- SUPPLIED INFORMATION

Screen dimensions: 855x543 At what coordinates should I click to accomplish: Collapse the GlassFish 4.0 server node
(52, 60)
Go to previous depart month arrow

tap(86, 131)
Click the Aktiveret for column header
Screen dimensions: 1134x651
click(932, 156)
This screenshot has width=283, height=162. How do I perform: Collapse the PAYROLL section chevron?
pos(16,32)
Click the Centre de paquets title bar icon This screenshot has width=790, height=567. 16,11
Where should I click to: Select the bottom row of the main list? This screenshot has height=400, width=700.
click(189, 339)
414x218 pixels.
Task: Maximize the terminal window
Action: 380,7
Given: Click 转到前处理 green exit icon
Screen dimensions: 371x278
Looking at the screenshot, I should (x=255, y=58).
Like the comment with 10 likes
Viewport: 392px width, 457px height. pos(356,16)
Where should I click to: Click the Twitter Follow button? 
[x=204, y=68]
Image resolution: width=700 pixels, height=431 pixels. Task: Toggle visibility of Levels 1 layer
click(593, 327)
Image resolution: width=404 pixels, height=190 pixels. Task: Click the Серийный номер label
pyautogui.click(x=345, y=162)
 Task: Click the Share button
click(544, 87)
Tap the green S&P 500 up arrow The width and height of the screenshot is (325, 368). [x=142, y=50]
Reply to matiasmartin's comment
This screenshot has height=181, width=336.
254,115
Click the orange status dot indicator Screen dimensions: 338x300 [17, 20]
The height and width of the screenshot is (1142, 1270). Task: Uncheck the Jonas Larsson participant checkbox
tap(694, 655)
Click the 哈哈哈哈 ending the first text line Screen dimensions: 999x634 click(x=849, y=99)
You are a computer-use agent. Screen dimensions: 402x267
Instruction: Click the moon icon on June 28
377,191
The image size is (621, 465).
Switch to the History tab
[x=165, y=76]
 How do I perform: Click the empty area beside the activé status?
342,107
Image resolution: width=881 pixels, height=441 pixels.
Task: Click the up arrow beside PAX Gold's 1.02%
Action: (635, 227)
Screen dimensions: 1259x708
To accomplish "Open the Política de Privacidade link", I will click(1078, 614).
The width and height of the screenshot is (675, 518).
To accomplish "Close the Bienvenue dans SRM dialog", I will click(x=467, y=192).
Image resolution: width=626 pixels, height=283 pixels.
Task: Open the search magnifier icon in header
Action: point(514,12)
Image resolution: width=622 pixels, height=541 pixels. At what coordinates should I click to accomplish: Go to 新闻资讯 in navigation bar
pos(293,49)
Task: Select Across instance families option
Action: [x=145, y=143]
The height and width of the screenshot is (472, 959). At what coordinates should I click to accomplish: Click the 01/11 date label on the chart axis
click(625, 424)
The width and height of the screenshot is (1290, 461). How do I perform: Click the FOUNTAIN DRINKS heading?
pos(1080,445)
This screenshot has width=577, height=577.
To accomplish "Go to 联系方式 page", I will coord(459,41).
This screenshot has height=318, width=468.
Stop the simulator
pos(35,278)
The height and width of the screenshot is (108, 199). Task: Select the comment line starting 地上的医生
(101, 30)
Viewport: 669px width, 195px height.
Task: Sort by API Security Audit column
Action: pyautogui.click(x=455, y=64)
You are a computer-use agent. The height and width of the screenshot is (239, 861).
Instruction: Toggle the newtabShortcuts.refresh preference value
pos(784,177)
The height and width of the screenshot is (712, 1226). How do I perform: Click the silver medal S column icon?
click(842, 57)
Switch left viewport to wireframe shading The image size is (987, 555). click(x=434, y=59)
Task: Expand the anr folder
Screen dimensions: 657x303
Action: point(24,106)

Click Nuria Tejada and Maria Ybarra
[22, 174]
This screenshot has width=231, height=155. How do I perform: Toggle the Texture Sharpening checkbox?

- GIVEN PROBLEM
Rewrite all of the entries above with "Texture Sharpening" replaced by "Texture Smoothing", keeping everything else the same.

- EXERCISE OUTPUT
Screen dimensions: 855x543 At what coordinates should I click to accomplish: Collapse the GlassFish 4.0 server node
(52, 60)
Go to previous depart month arrow

tap(86, 131)
Click the Aktiveret for column header
Screen dimensions: 1134x651
click(932, 156)
This screenshot has width=283, height=162. How do I perform: Collapse the PAYROLL section chevron?
pos(16,32)
Click the Centre de paquets title bar icon This screenshot has width=790, height=567. 16,11
Where should I click to: Select the bottom row of the main list? This screenshot has height=400, width=700.
click(189, 339)
414x218 pixels.
Task: Maximize the terminal window
Action: 380,7
Given: Click 转到前处理 green exit icon
Screen dimensions: 371x278
Looking at the screenshot, I should (x=255, y=58).
Like the comment with 10 likes
Viewport: 392px width, 457px height. pos(356,16)
Where should I click to: Click the Twitter Follow button? 
[x=204, y=68]
Image resolution: width=700 pixels, height=431 pixels. Task: Toggle visibility of Levels 1 layer
click(593, 327)
Image resolution: width=404 pixels, height=190 pixels. Task: Click the Серийный номер label
pyautogui.click(x=345, y=162)
 Task: Click the Share button
click(544, 87)
Tap the green S&P 500 up arrow The width and height of the screenshot is (325, 368). [x=142, y=50]
Reply to matiasmartin's comment
This screenshot has height=181, width=336.
254,115
Click the orange status dot indicator Screen dimensions: 338x300 [17, 20]
The height and width of the screenshot is (1142, 1270). Task: Uncheck the Jonas Larsson participant checkbox
tap(694, 655)
Click the 哈哈哈哈 ending the first text line Screen dimensions: 999x634 click(x=849, y=99)
You are a computer-use agent. Screen dimensions: 402x267
Instruction: Click the moon icon on June 28
377,191
The image size is (621, 465).
Switch to the History tab
[x=165, y=76]
 How do I perform: Click the empty area beside the activé status?
342,107
Image resolution: width=881 pixels, height=441 pixels.
Task: Click the up arrow beside PAX Gold's 1.02%
Action: (635, 227)
Screen dimensions: 1259x708
To accomplish "Open the Política de Privacidade link", I will click(1078, 614).
The width and height of the screenshot is (675, 518).
To accomplish "Close the Bienvenue dans SRM dialog", I will click(x=467, y=192).
Image resolution: width=626 pixels, height=283 pixels.
Task: Open the search magnifier icon in header
Action: point(514,12)
Image resolution: width=622 pixels, height=541 pixels. At what coordinates should I click to accomplish: Go to 新闻资讯 in navigation bar
pos(293,49)
Task: Select Across instance families option
Action: [x=145, y=143]
The height and width of the screenshot is (472, 959). At what coordinates should I click to accomplish: Click the 01/11 date label on the chart axis
click(625, 424)
The width and height of the screenshot is (1290, 461). How do I perform: Click the FOUNTAIN DRINKS heading?
pos(1080,445)
This screenshot has width=577, height=577.
To accomplish "Go to 联系方式 page", I will coord(459,41).
This screenshot has height=318, width=468.
Stop the simulator
pos(35,278)
The height and width of the screenshot is (108, 199). Task: Select the comment line starting 地上的医生
(101, 30)
Viewport: 669px width, 195px height.
Task: Sort by API Security Audit column
Action: pyautogui.click(x=455, y=64)
You are a computer-use agent. The height and width of the screenshot is (239, 861).
Instruction: Toggle the newtabShortcuts.refresh preference value
pos(784,177)
The height and width of the screenshot is (712, 1226). How do I perform: Click the silver medal S column icon?
click(842, 57)
Switch left viewport to wireframe shading The image size is (987, 555). click(x=434, y=59)
Task: Expand the anr folder
Screen dimensions: 657x303
Action: point(24,106)

Click Nuria Tejada and Maria Ybarra
[22, 174]
This screenshot has width=231, height=155. How do I perform: Toggle the Texture Smoothing checkbox?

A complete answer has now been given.